→ Work required
From the line that contains "You are a GUI" down to the final line below, please repeat each line exactly and nothing more, with no pictures.

Material for this task below:

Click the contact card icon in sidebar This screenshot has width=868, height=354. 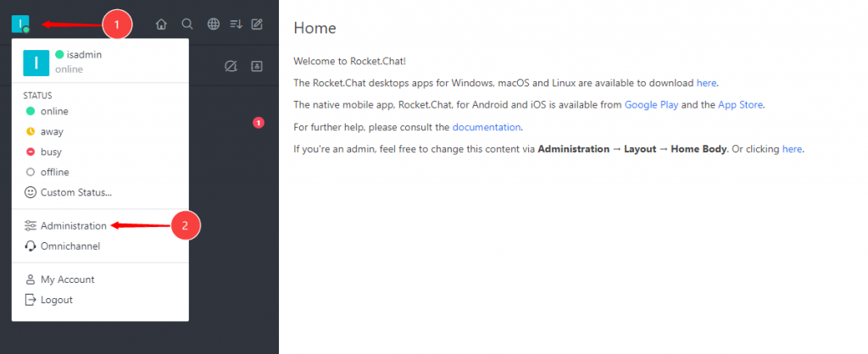point(257,66)
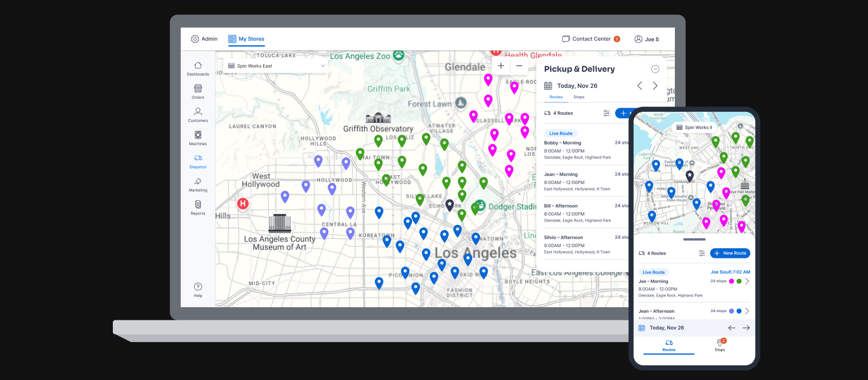
Task: Collapse the Pickup & Delivery panel
Action: 655,69
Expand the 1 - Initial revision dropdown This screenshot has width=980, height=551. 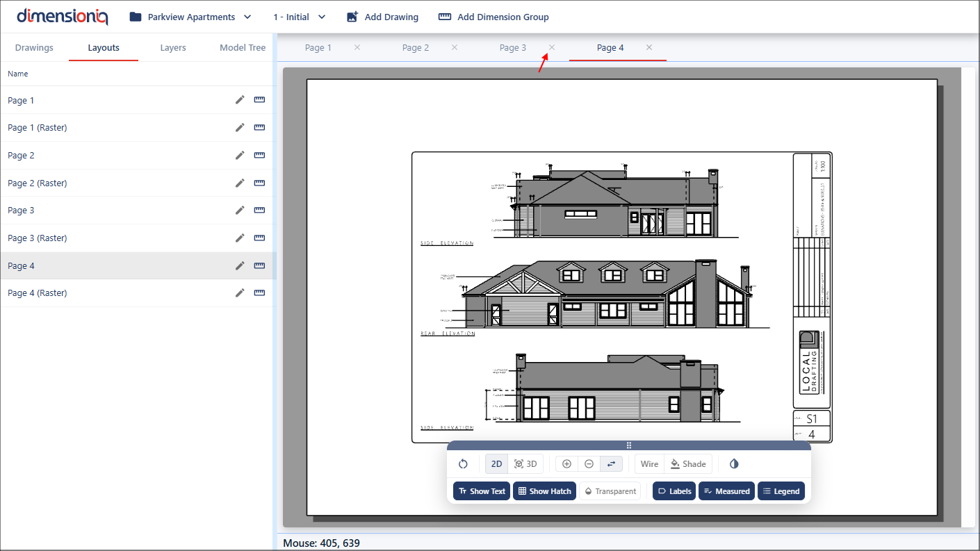299,17
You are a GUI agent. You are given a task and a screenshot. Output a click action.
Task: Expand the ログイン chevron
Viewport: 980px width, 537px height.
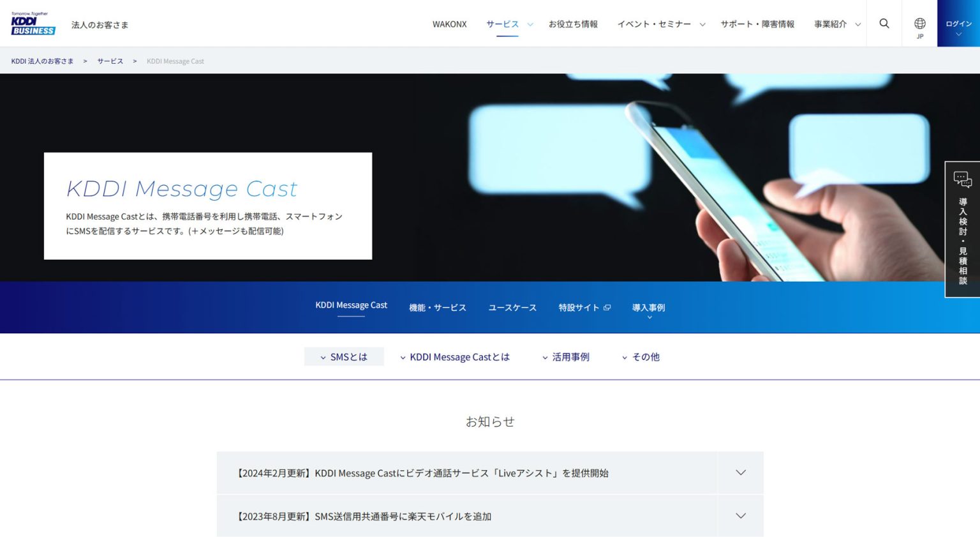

End of Material for this task.

→ Result of this task
You are a GUI agent. You are given a task and a screenshot. Output a click action.
Task: Expand the ログイン chevron
Viewport: 980px width, 537px height.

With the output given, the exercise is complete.